My first suspicion would be aimed at the combat code itself. Check if random is called instead of the game random. The game random would look like this
PHP:
GC.getGameINLINE().getSorenRandNum(10, "some string for the log entry");
This provides a random number from 0 to 9. Python has the very same function as part of CyGame and can be used with the same arguments.
random() or getASyncRand() will give a completely random number while getSorenRandNum() gives a
predictable random number. While this may sound like an oxymoron, it's actually a real scientific challenge to generate what feels like completely random numbers, but still can be predicted. The game does this and it will ensure that the same random number will appear on all computers.

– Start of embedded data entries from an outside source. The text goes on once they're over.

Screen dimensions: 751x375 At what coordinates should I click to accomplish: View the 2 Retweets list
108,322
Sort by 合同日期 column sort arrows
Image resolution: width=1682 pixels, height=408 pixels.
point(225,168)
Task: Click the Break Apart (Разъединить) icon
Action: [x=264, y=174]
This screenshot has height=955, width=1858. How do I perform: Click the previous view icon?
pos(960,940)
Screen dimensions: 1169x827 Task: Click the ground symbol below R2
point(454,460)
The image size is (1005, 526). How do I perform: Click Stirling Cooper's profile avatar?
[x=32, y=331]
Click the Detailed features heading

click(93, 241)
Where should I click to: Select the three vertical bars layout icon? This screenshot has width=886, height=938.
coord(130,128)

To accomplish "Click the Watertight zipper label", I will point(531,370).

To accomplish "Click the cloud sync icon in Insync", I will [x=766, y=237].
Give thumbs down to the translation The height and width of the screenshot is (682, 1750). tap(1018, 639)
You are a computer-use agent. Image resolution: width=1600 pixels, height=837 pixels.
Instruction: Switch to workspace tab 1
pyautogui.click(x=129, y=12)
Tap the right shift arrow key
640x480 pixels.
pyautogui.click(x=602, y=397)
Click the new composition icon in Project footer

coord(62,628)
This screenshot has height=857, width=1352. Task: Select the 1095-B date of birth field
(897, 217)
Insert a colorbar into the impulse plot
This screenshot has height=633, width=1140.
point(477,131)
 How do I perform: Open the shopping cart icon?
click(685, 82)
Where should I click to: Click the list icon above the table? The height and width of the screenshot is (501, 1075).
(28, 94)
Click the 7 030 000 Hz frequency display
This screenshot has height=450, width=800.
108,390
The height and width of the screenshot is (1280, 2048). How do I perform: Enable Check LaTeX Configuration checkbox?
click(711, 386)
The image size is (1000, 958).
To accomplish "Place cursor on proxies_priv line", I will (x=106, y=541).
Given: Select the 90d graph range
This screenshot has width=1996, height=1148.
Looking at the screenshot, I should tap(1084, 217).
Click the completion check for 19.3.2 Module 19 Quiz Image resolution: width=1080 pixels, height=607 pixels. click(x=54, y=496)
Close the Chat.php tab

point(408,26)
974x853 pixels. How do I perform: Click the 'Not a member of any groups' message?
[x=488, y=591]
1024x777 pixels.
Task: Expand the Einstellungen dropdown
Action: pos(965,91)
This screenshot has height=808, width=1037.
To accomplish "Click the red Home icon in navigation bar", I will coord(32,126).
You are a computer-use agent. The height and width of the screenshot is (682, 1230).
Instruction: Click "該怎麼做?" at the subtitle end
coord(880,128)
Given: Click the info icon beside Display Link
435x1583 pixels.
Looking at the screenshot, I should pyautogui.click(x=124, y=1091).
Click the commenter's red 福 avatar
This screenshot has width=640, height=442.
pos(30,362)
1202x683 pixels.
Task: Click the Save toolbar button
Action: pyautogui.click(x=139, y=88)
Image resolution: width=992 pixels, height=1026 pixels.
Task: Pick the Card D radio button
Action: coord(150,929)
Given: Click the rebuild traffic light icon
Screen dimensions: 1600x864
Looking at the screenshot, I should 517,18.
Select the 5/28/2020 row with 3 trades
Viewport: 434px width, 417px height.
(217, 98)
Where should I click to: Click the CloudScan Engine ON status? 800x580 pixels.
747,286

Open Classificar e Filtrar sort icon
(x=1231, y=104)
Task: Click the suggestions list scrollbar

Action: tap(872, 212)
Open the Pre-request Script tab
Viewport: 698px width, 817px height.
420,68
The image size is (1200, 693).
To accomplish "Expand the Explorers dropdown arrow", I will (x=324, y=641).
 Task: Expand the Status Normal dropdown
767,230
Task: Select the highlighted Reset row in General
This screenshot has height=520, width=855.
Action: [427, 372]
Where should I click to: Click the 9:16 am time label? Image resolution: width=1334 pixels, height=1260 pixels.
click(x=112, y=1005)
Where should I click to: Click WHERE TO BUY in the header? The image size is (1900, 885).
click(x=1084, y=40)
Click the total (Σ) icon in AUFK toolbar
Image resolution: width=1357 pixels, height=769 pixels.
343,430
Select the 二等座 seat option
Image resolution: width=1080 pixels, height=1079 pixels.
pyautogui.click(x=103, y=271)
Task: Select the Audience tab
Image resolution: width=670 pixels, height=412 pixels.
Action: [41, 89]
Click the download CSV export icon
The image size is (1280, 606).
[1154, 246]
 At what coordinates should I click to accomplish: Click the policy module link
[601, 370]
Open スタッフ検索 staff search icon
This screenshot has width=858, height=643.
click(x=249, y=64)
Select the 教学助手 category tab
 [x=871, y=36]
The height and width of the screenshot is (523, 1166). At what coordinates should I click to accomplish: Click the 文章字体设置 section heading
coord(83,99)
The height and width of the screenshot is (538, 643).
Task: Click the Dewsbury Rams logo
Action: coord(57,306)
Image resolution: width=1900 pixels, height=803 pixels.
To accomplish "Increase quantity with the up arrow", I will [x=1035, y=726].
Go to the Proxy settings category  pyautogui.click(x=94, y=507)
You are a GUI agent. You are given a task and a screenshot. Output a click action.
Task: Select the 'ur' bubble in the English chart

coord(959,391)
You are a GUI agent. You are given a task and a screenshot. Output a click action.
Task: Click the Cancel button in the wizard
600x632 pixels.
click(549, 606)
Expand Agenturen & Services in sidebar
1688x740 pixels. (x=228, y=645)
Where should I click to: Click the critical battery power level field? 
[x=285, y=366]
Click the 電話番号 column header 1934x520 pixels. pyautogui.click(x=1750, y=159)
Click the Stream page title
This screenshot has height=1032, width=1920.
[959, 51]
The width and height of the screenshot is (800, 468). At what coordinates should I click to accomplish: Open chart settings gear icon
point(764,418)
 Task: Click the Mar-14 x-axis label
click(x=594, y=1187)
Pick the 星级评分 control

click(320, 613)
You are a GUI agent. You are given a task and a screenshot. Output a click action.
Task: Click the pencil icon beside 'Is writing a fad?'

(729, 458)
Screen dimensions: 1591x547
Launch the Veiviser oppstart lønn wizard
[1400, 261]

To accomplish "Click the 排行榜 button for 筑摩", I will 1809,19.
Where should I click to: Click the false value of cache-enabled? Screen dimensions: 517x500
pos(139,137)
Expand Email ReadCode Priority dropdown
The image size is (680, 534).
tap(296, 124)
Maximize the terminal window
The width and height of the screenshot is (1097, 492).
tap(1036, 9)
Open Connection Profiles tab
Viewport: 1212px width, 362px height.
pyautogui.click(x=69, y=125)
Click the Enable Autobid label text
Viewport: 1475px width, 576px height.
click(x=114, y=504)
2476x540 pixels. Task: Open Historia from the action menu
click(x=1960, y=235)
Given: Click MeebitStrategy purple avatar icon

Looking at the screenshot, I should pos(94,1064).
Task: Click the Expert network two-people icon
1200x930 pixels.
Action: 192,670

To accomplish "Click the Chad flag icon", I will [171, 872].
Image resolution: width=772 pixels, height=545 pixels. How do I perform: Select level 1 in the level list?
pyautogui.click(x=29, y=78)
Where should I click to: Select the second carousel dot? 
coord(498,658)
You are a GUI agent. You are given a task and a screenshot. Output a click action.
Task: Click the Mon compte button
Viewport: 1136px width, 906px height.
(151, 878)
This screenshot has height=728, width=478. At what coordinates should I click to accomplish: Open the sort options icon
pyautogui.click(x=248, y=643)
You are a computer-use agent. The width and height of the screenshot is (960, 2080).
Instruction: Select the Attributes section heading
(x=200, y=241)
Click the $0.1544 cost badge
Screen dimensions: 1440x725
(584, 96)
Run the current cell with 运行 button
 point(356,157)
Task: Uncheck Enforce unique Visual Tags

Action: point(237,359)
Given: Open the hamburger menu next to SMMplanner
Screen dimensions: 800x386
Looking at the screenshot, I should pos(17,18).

Do note that calling it twice will not give the same number twice and as such the function will break if called on just one computer.
The game calculates some sort of checksum based on a lot of stuff in the memory and it just transmit the checksum and it goes into OOS mode if two computers figures out they have different numbers. The checksum is a one way calculation, meaning it can't be used to tell what went wrong, only that something is different.
I have an idea on helping to find the cause. If in OOS mode, one player sends a message to make all computers save at the same time. Comparing the savegames can then tell what went wrong. However sadly the savegames aren't really human readable (possible, but a really massive task!). Instead it should print a text based savegame, telling a bunch of variables for plot 0, plot 1, unit 0 and so on. I might code this in some distant future, but so far the size of the project has given it too low priority to even start.